Winnipeg is moving closer to imposing tougher inspection rules for hazardous industries.
A civic committee this morning supported tougher inspections, which were prompted by the Oct. 1, 2012 massive fire and explosion at a plant in a St. Boniface industrial park.
"It’s definitely a step in the right direction," said Coun. Dan Vandal, the area councillor who urged city hall to take action to prevent a repeat of the 2012 fire.
"Ideally, in the long term, we want to put distance between where people live and where the high hazard industrial sites are."
The new procedures still must be approved by city council.
The new rules were outlines in an administrative report to the protection and community services committee.
As first reported Friday by the Free Press, the report recommends the start of regular annual inspections of 300 businesses across the city, to seek out operators which pose serious safety threats, bringing them into compliance or shutting them down.
"It’s important for us to take a look at new measures to ensure we have inspections… and are able to identify these hazardous types of properties before another (fire) occurs," said Janet Bier, an assistant chief with the Winnipeg Fire Paramedic Service and director of fire prevention.
Right now, the fire department only inspects hazardous plants when it receives complaints or an issue is raised by firefighters after making a call.
In addition to the annual inspections, the report recommends hiring an additional full time inspector within the fire department, whose job would be to carry out the inspections.
Even though the city had been reviewing the Speedway fire for more than a year, the hiring of the additional inspector was not proposed in the 2014 budget.
The report proposes that the salary and benefits for the new inspector would be covered by a new inspection fee charges to hazardous business, which would typically generate $450 from each inspection.
It was early in the evening of Oct. 1, 2010 when the St. Boniface neighbourhood was rocked by a series of explosions when a tanker truck containing 75,000 litres of methanol exploded at the Nicolas Avenue site.
The explosion sent a fireball and thick black smoke 800 metres into the sky. Nearby residents were evacuated. No one was hurt.
A subsequent report and review by the city’s planning department found that Speedway International had 16 bylaw infractions. It also concluded that many other hazardous industries in the area were likely avoiding provincial licensing and inspections and probably breaching city bylaws.
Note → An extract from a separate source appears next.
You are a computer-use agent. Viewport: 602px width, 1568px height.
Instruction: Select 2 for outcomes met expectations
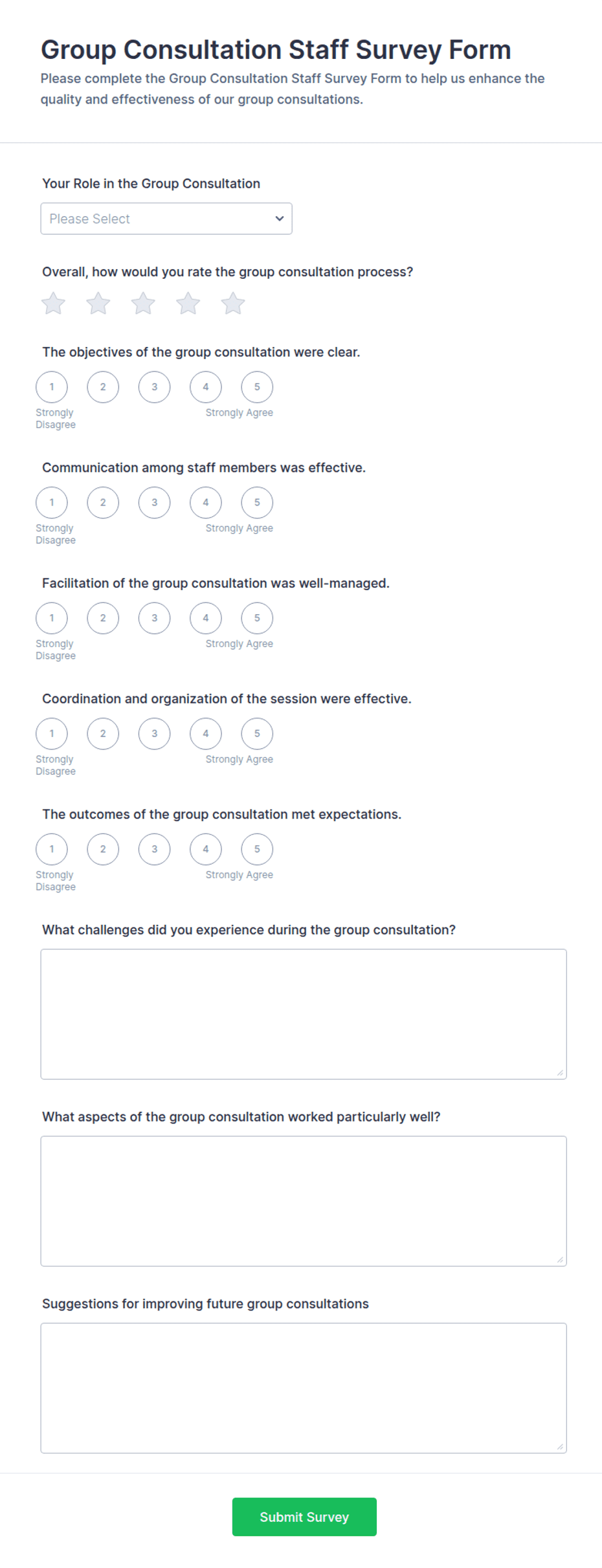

Bier told reporters that she believed the Speedway fire was an isolated incident, adding that most industries are in compliance.
"Generally, business owners want to be in compliance," Bier said.
Vandal said the tougher inspections procedures will help prevent another recurrence of the Speedway fire.
"What we’ve approved today is much improved over where we were a year ago," Vandal said.
Bier said giving the businesses notice about the inspections would likely ensure they bring themselves into compliance with existing regulations.
Businesses found breaching regulations will be given time to make the necessary changes, Bier said.
"We will work with the building owner to come into compliance, work on what they need to correct…. and give them enough time to make that correction," Bier said.
Bier said the inspections will help detect those firms which are improperly using rail cars to store hazardous materials, adding those businesses will be forced to find alternative storage.
The city has identified more than 250 plans and businesses across the city that have been issued high hazard permits and those would be subject to the new inspection process.
Included in the list of industries are gas bars, furniture manufacturers, auto body shops, warehouses and manufacturers.